Guybert devoraba el queso mientras reflexionaba sobre lo acontecido. Lo único que podía hacer era esperar, bien a que el monstruo decidiera arrasar otra cosa o bien a que miles de sherekag atacasen el puesto fronterizo. Ésta era la posibilidad que más le preocupaba ya que sobre la otra no tenía ningún control. Apenas contaba con cincuenta hombres para defender la Baronía y no de los más cualificados. Dellon se había llevado al resto para jugar a los guerreros con sus vecinos. Cuando constató que tampoco podía hacer nada si los invasores de Rex-Higurn decidían visitarle se sirvió otro pedazo de queso. Morir era una contrariedad pero en ningún caso le hacía perder el apetito.

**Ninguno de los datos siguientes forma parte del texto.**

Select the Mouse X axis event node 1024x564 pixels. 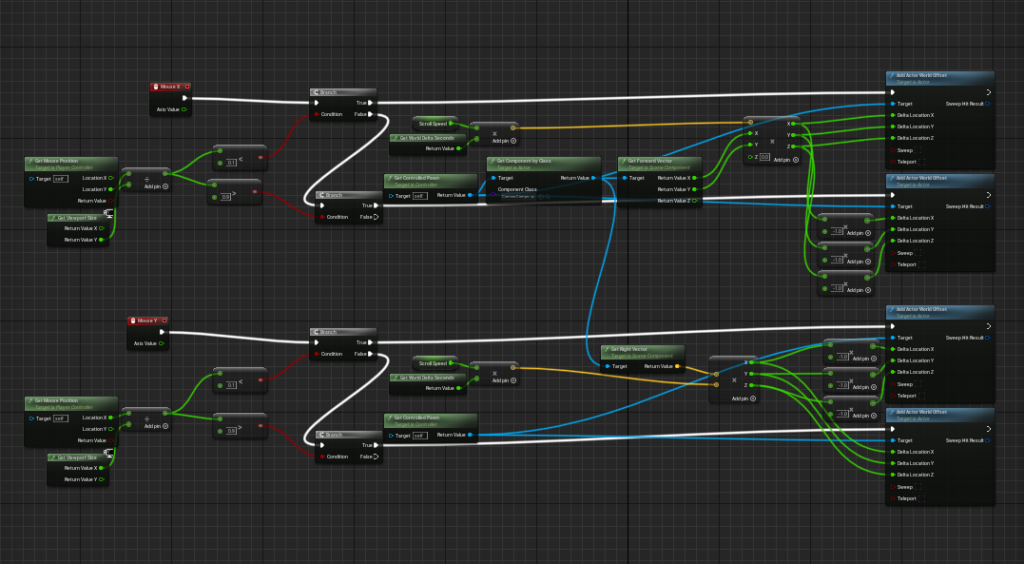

—Higurniano, hoy compartirás mesa conmigo y comprobarás que la abundancia de mis carnes está más que justificada. En todo El Continente no hay mejores cocineros que los de mi padre, que El Grande lo tenga en su gloria.

El soldado dio un mordisco al queso y no tardó en cortarse otro trozo. Guybert tenía la habilidad de contagiar su cachaza a cuantos le rodeaban. En ese instante entró Selar, el mayordomo.

—Señor, el Hermano Bordian desea veros.

—Dile que vuelva mañana. Lo último que me apetece en este instante es hablar con ese pajarraco.

—Ha insistido mucho, Señor; parece estar algo trastornado.

—Me alegro de que se conserve tan bien pero no lo recibiré hoy. —Tras reflexionar un instante cambió de parecer—. Que pase, demonios. Haremos una buena pila de desgracias y después la regaremos con vino.